> **Records for the task**:
- - - -
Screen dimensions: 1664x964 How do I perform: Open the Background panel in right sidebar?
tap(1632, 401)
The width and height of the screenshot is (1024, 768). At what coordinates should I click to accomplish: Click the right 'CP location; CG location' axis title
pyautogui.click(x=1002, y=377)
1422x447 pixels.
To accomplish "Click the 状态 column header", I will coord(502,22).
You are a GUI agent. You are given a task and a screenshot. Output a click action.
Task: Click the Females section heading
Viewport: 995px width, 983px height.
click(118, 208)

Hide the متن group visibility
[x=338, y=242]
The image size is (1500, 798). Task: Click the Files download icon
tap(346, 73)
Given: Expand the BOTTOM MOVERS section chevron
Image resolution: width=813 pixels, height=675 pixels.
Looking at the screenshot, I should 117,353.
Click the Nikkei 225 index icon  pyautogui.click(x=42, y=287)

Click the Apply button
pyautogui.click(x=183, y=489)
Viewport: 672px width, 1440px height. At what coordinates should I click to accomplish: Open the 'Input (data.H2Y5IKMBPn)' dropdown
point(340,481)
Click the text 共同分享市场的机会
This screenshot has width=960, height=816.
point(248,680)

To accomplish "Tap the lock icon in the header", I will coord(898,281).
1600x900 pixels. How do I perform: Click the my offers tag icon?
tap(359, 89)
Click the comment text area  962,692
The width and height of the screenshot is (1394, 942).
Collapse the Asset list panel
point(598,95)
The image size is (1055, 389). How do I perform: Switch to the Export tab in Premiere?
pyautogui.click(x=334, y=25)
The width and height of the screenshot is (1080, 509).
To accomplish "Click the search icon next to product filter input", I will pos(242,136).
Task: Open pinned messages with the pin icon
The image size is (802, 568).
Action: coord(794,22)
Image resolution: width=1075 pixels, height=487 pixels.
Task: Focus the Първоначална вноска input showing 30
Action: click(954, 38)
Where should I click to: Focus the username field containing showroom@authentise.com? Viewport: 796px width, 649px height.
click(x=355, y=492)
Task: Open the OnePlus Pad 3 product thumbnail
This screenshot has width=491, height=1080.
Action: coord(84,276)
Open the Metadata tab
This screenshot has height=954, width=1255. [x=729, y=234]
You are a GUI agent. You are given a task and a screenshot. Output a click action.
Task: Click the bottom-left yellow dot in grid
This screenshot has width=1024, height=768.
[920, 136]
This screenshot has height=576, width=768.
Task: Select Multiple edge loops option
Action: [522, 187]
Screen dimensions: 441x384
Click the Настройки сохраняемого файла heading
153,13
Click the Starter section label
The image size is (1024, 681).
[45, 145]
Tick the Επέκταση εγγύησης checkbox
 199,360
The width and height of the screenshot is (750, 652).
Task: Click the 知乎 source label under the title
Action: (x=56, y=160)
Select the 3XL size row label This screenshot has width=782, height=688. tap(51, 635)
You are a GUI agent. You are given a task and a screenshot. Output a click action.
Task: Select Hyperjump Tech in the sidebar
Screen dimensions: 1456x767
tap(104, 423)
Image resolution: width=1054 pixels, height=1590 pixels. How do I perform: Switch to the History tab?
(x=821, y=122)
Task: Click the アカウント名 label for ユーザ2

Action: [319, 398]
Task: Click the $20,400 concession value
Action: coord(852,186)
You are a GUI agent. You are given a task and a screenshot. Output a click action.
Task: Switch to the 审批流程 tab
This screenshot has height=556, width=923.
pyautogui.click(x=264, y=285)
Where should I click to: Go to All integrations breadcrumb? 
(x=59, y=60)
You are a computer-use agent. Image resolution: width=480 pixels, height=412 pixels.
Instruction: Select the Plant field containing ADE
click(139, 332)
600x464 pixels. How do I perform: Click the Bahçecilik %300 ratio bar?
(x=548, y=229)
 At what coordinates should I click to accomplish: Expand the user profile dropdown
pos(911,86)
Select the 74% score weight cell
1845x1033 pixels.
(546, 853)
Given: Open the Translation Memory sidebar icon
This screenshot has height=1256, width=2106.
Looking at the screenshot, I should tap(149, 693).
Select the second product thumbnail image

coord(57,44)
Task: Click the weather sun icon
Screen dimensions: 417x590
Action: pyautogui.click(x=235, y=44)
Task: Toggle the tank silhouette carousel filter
- - - -
> **What you are asked to do**: Express these lines of the listing as a numbered list, leaving out the blank lines.

> **Correct response**:
1. Screen dimensions: 1664x964 How do I perform: Open the Background panel in right sidebar?
2. tap(1632, 401)
3. The width and height of the screenshot is (1024, 768). At what coordinates should I click to accomplish: Click the right 'CP location; CG location' axis title
4. pyautogui.click(x=1002, y=377)
5. 1422x447 pixels.
6. To accomplish "Click the 状态 column header", I will coord(502,22).
7. You are a GUI agent. You are given a task and a screenshot. Output a click action.
8. Task: Click the Females section heading
9. Viewport: 995px width, 983px height.
10. click(118, 208)
11. Hide the متن group visibility
12. [x=338, y=242]
13. The image size is (1500, 798). Task: Click the Files download icon
14. tap(346, 73)
15. Given: Expand the BOTTOM MOVERS section chevron
16. Image resolution: width=813 pixels, height=675 pixels.
17. Looking at the screenshot, I should 117,353.
18. Click the Nikkei 225 index icon  pyautogui.click(x=42, y=287)
19. Click the Apply button
20. pyautogui.click(x=183, y=489)
21. Viewport: 672px width, 1440px height. At what coordinates should I click to accomplish: Open the 'Input (data.H2Y5IKMBPn)' dropdown
22. point(340,481)
23. Click the text 共同分享市场的机会
24. This screenshot has width=960, height=816.
25. point(248,680)
26. To accomplish "Tap the lock icon in the header", I will coord(898,281).
27. 1600x900 pixels. How do I perform: Click the my offers tag icon?
28. tap(359, 89)
29. Click the comment text area  962,692
30. The width and height of the screenshot is (1394, 942).
31. Collapse the Asset list panel
32. point(598,95)
33. The image size is (1055, 389). How do I perform: Switch to the Export tab in Premiere?
34. pyautogui.click(x=334, y=25)
35. The width and height of the screenshot is (1080, 509).
36. To accomplish "Click the search icon next to product filter input", I will pos(242,136).
37. Task: Open pinned messages with the pin icon
38. The image size is (802, 568).
39. Action: coord(794,22)
40. Image resolution: width=1075 pixels, height=487 pixels.
41. Task: Focus the Първоначална вноска input showing 30
42. Action: click(954, 38)
43. Where should I click to: Focus the username field containing showroom@authentise.com? Viewport: 796px width, 649px height.
44. click(x=355, y=492)
45. Task: Open the OnePlus Pad 3 product thumbnail
46. This screenshot has width=491, height=1080.
47. Action: coord(84,276)
48. Open the Metadata tab
49. This screenshot has height=954, width=1255. [x=729, y=234]
50. You are a GUI agent. You are given a task and a screenshot. Output a click action.
51. Task: Click the bottom-left yellow dot in grid
52. This screenshot has width=1024, height=768.
53. [920, 136]
54. This screenshot has height=576, width=768.
55. Task: Select Multiple edge loops option
56. Action: [522, 187]
57. Screen dimensions: 441x384
58. Click the Настройки сохраняемого файла heading
59. 153,13
60. Click the Starter section label
61. The image size is (1024, 681).
62. [45, 145]
63. Tick the Επέκταση εγγύησης checkbox
64.  199,360
65. The width and height of the screenshot is (750, 652).
66. Task: Click the 知乎 source label under the title
67. Action: (x=56, y=160)
68. Select the 3XL size row label This screenshot has width=782, height=688. tap(51, 635)
69. You are a GUI agent. You are given a task and a screenshot. Output a click action.
70. Task: Select Hyperjump Tech in the sidebar
71. Screen dimensions: 1456x767
72. tap(104, 423)
73. Image resolution: width=1054 pixels, height=1590 pixels. How do I perform: Switch to the History tab?
74. (x=821, y=122)
75. Task: Click the アカウント名 label for ユーザ2
76. Action: [319, 398]
77. Task: Click the $20,400 concession value
78. Action: coord(852,186)
79. You are a GUI agent. You are given a task and a screenshot. Output a click action.
80. Task: Switch to the 审批流程 tab
81. This screenshot has height=556, width=923.
82. pyautogui.click(x=264, y=285)
83. Where should I click to: Go to All integrations breadcrumb? 
84. (x=59, y=60)
85. You are a computer-use agent. Image resolution: width=480 pixels, height=412 pixels.
86. Instruction: Select the Plant field containing ADE
87. click(139, 332)
88. 600x464 pixels. How do I perform: Click the Bahçecilik %300 ratio bar?
89. (x=548, y=229)
90.  At what coordinates should I click to accomplish: Expand the user profile dropdown
91. pos(911,86)
92. Select the 74% score weight cell
93. 1845x1033 pixels.
94. (546, 853)
95. Given: Open the Translation Memory sidebar icon
96. This screenshot has height=1256, width=2106.
97. Looking at the screenshot, I should tap(149, 693).
98. Select the second product thumbnail image
99. coord(57,44)
100. Task: Click the weather sun icon
101. Screen dimensions: 417x590
102. Action: pyautogui.click(x=235, y=44)
103. Task: Toggle the tank silhouette carousel filter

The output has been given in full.